Russell Meyer is a big hip-hop fan, so when he learned that the Wu-Tang Clan will be releasing
just one copy of their new album, Once Upon a Time in Shaolin, he got kind of fired up.
Ultimately, only one person will get to hear this music, and if they don't want to share it,
it's going to be exclusive and never heard by most of the fans who would appreciate it.
This single copy will be sold in a handcrafted, one-of-a-kind nickel and silver box for around
five million dollars.

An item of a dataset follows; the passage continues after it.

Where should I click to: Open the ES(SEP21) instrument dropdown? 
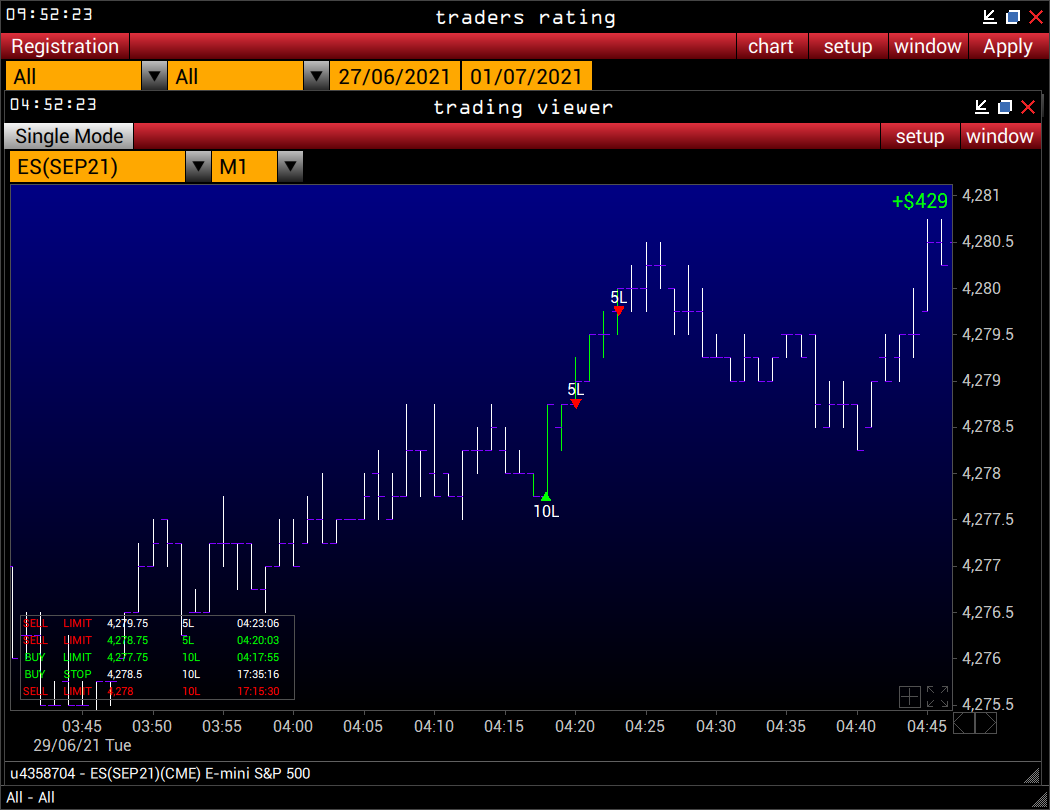tap(198, 166)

RZA, the de facto leader of Wu-Tang, claims owning it will be like owning the scepter
of an Egyptian king.
So Russell and his buddy Calvin, who's also a Wu-Tang fan, decided to crowdfund the money
to buy the album themselves.
It wasn't even that methodical.
It was kind of like a lark.
Calvin said, hey man, somebody should just start a Kickstarter and we'll get the money and buy the album
and give it away for free.
And I was like, yeah, yeah, that's funny.
All right.
The first day was like a waterfall.
It gets picked up by Pitchfork.
I got all these donations all at once, all these emails.

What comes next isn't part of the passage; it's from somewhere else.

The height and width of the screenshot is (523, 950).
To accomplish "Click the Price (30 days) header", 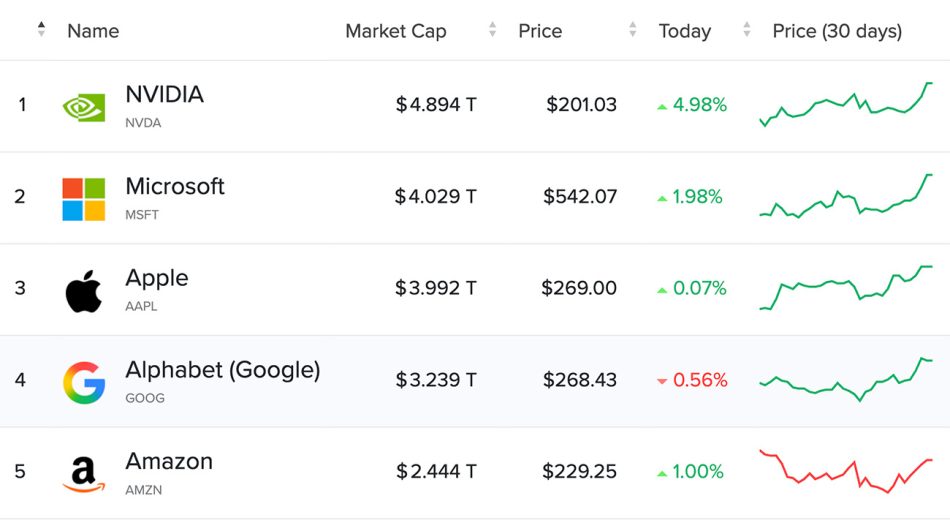I will [837, 31].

Every time somebody donates even a dollar,
I get a notification.
So I'm like, all right, something happened.
This is an awesome idea.
Wu-Tang Forever donated what I could.
Five million fat ones to the Impressible Collective.
Thanks for supporting true Wu fans.
But all of Russell's new Wu brothers and sisters had a question for him.
They're like, so once we get this, who gets the box that it's kept in?
And I'm thinking,
guys, we have 27 days to go. We raised 15 grand. That's awesome. But the goal is 5 million. So
probably it's not a concern you need to have. I doubt Russell's Kickstarter poses a threat to
the billionaire Wu-Tang fans out there in the world. But in the end, it seems that RZA doesn't care
who buys it. He just wants the music's true value to be recognized. The idea that music is art has
been something we advocated for years, he said in a recent interview. And yet it doesn't receive
the same treatment as art in the sense of the value of what it is. Industrial production and digital reproduction
have failed. The intrinsic value of music has been reduced to zero. This particular privatized
album, I think, this idea that we have, it'll be something that will go longer than all of us.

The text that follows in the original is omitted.